When your youngest children ask for money, help them come up with an age-appropriate plan to earn the money for the item they need or want. Help nurture the entrepreneur in them by suggesting they create a plan for a lemonade stand, gluten-free baked good sale or a snow shoveling business. Help your kids think outside the box when they need money and learn to develop creative funding strategies for the things the need or want in their lives.
Support their desire to get a job. Research tells us that 15 hours of work per week in high school does not have a negative impact on grades. So, encourage the job urge.
3. “I made a mistake.”
Tough to admit, and even harder to live with! Money mistakes that get buried become compounded disasters. Teach your child that it is only human to make a mistake and that by admitting to the mistake, you can fix it and learn from it.
Talk about your own money mistakes and explain how you fixed them. Mistakes are powerful teachable moments. They are experiences that can help your child avoid the same pitfalls if you share.
4. “I’m sorry.”
Not easy to say, but saying it can be incredibly freeing. Finances are the most likely point of contention in marriages. When my husband and I got married, we established a money rule: Each of us would have independent authority over transactions up to $500; after that we had to discuss the proposed transaction. But, everybody makes mistakes, and so did we. “I’m sorry” was critical to making it through to the other side.

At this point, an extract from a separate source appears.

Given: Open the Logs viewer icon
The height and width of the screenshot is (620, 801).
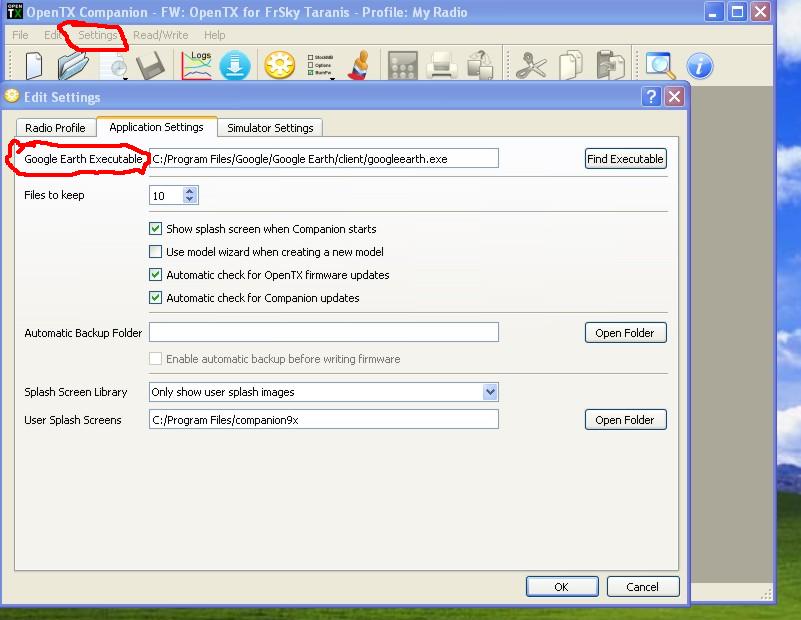Looking at the screenshot, I should (x=196, y=66).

Conversations around money help keep relationships healthy. And being able to say “I’m sorry” when you do trip-up will go a long way towards creating a solid money plan for your future.
5. “Thank You.”
The research on the ability to feel gratitude is compelling. Kit Yarrow, author of “DeCoding the Consumer Mind: Why We Shop and Buy” explains that kids who experience higher levels of gratitude also have: “stronger immune functioning, more and better friendships, higher pay, more energy, more optimism, more happiness, sounder sleep, fewer addictions.”
How do you teach gratitude? Start with thank-you notes. Make a list of each gift your child receives, and help them write a thank you note. Show them how to address the envelope. The concrete action of writing a note allows them to stop, think and reflect on the gift and experience gratitude.